* **Direction**
Render each line of the records below as an item in a numbered list, and omit the blank lines.
________________
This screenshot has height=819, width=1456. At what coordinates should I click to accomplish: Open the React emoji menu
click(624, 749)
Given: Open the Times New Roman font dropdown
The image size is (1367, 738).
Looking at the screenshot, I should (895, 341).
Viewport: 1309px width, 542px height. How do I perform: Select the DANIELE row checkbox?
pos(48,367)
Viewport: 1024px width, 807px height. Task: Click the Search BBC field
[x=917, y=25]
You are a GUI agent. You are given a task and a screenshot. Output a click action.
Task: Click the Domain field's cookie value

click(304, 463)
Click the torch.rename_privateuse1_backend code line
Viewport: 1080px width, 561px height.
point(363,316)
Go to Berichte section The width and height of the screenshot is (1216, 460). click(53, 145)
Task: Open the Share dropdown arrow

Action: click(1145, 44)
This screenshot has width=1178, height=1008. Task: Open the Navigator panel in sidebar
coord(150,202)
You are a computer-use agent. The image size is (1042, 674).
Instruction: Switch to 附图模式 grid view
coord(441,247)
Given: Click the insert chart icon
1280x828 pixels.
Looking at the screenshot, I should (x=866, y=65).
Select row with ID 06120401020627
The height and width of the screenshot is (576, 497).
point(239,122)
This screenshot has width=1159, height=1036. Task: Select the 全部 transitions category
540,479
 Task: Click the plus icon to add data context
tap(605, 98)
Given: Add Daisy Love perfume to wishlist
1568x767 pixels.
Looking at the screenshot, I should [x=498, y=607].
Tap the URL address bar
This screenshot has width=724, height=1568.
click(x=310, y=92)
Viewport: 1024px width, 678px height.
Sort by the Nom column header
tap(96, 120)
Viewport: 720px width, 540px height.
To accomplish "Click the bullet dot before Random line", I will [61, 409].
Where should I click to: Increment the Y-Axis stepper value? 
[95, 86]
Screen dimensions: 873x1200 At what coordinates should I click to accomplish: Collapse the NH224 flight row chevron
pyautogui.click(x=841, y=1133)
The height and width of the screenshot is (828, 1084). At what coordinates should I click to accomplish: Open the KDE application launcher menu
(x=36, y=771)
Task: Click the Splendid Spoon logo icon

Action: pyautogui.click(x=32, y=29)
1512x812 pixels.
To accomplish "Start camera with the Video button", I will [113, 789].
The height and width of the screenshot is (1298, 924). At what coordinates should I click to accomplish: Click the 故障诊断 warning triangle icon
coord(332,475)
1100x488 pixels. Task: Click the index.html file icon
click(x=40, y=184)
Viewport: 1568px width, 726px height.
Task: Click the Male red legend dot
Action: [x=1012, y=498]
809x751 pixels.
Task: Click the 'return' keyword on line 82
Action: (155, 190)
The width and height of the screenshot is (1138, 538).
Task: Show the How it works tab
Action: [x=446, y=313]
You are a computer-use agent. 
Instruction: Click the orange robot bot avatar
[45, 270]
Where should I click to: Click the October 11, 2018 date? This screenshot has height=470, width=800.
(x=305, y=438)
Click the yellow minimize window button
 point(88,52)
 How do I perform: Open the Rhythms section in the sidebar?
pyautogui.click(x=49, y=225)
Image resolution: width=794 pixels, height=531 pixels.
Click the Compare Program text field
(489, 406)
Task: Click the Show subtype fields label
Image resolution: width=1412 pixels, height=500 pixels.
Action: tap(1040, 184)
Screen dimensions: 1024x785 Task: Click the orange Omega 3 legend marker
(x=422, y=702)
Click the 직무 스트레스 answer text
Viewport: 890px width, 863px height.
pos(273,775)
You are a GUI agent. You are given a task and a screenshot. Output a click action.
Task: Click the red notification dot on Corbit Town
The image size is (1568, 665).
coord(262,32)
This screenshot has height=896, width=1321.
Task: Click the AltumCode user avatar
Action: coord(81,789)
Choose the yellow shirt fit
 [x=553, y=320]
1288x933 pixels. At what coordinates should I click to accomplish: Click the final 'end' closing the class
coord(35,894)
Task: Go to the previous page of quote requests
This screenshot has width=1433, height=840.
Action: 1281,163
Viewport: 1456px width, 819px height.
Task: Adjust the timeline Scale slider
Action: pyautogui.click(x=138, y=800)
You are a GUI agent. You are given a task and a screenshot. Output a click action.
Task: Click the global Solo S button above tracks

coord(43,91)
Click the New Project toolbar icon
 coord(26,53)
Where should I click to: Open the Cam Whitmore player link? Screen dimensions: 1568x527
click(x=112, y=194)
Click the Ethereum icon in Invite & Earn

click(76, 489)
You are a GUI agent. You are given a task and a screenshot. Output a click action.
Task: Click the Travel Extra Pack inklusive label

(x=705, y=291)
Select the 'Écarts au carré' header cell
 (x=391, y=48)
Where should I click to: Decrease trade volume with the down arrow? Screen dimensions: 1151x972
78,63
________________
* **Solution for this task**
1. This screenshot has height=819, width=1456. At what coordinates should I click to accomplish: Open the React emoji menu
2. click(624, 749)
3. Given: Open the Times New Roman font dropdown
4. The image size is (1367, 738).
5. Looking at the screenshot, I should (895, 341).
6. Viewport: 1309px width, 542px height. How do I perform: Select the DANIELE row checkbox?
7. pos(48,367)
8. Viewport: 1024px width, 807px height. Task: Click the Search BBC field
9. [x=917, y=25]
10. You are a GUI agent. You are given a task and a screenshot. Output a click action.
11. Task: Click the Domain field's cookie value
12. click(304, 463)
13. Click the torch.rename_privateuse1_backend code line
14. Viewport: 1080px width, 561px height.
15. point(363,316)
16. Go to Berichte section The width and height of the screenshot is (1216, 460). click(53, 145)
17. Task: Open the Share dropdown arrow
18. Action: click(1145, 44)
19. This screenshot has width=1178, height=1008. Task: Open the Navigator panel in sidebar
20. coord(150,202)
21. You are a computer-use agent. The image size is (1042, 674).
22. Instruction: Switch to 附图模式 grid view
23. coord(441,247)
24. Given: Click the insert chart icon
25. 1280x828 pixels.
26. Looking at the screenshot, I should (x=866, y=65).
27. Select row with ID 06120401020627
28. The height and width of the screenshot is (576, 497).
29. point(239,122)
30. This screenshot has width=1159, height=1036. Task: Select the 全部 transitions category
31. 540,479
32.  Task: Click the plus icon to add data context
33. tap(605, 98)
34. Given: Add Daisy Love perfume to wishlist
35. 1568x767 pixels.
36. Looking at the screenshot, I should [x=498, y=607].
37. Tap the URL address bar
38. This screenshot has width=724, height=1568.
39. click(x=310, y=92)
40. Viewport: 1024px width, 678px height.
41. Sort by the Nom column header
42. tap(96, 120)
43. Viewport: 720px width, 540px height.
44. To accomplish "Click the bullet dot before Random line", I will [61, 409].
45. Where should I click to: Increment the Y-Axis stepper value? 
46. [95, 86]
47. Screen dimensions: 873x1200 At what coordinates should I click to accomplish: Collapse the NH224 flight row chevron
48. pyautogui.click(x=841, y=1133)
49. The height and width of the screenshot is (828, 1084). At what coordinates should I click to accomplish: Open the KDE application launcher menu
50. (x=36, y=771)
51. Task: Click the Splendid Spoon logo icon
52. Action: pyautogui.click(x=32, y=29)
53. 1512x812 pixels.
54. To accomplish "Start camera with the Video button", I will [113, 789].
55. The height and width of the screenshot is (1298, 924). At what coordinates should I click to accomplish: Click the 故障诊断 warning triangle icon
56. coord(332,475)
57. 1100x488 pixels. Task: Click the index.html file icon
58. click(x=40, y=184)
59. Viewport: 1568px width, 726px height.
60. Task: Click the Male red legend dot
61. Action: [x=1012, y=498]
62. 809x751 pixels.
63. Task: Click the 'return' keyword on line 82
64. Action: (155, 190)
65. The width and height of the screenshot is (1138, 538).
66. Task: Show the How it works tab
67. Action: [x=446, y=313]
68. You are a computer-use agent. 
69. Instruction: Click the orange robot bot avatar
70. [45, 270]
71. Where should I click to: Click the October 11, 2018 date? This screenshot has height=470, width=800.
72. (x=305, y=438)
73. Click the yellow minimize window button
74.  point(88,52)
75.  How do I perform: Open the Rhythms section in the sidebar?
76. pyautogui.click(x=49, y=225)
77. Image resolution: width=794 pixels, height=531 pixels.
78. Click the Compare Program text field
79. (489, 406)
80. Task: Click the Show subtype fields label
81. Image resolution: width=1412 pixels, height=500 pixels.
82. Action: tap(1040, 184)
83. Screen dimensions: 1024x785 Task: Click the orange Omega 3 legend marker
84. (x=422, y=702)
85. Click the 직무 스트레스 answer text
86. Viewport: 890px width, 863px height.
87. pos(273,775)
88. You are a GUI agent. You are given a task and a screenshot. Output a click action.
89. Task: Click the red notification dot on Corbit Town
90. The image size is (1568, 665).
91. coord(262,32)
92. This screenshot has height=896, width=1321.
93. Task: Click the AltumCode user avatar
94. Action: coord(81,789)
95. Choose the yellow shirt fit
96.  [x=553, y=320]
97. 1288x933 pixels. At what coordinates should I click to accomplish: Click the final 'end' closing the class
98. coord(35,894)
99. Task: Go to the previous page of quote requests
100. This screenshot has width=1433, height=840.
101. Action: 1281,163
102. Viewport: 1456px width, 819px height.
103. Task: Adjust the timeline Scale slider
104. Action: pyautogui.click(x=138, y=800)
105. You are a GUI agent. You are given a task and a screenshot. Output a click action.
106. Task: Click the global Solo S button above tracks
107. coord(43,91)
108. Click the New Project toolbar icon
109.  coord(26,53)
110. Where should I click to: Open the Cam Whitmore player link? Screen dimensions: 1568x527
111. click(x=112, y=194)
112. Click the Ethereum icon in Invite & Earn
113. click(76, 489)
114. You are a GUI agent. You are given a task and a screenshot. Output a click action.
115. Task: Click the Travel Extra Pack inklusive label
116. (x=705, y=291)
117. Select the 'Écarts au carré' header cell
118.  (x=391, y=48)
119. Where should I click to: Decrease trade volume with the down arrow? Screen dimensions: 1151x972
120. 78,63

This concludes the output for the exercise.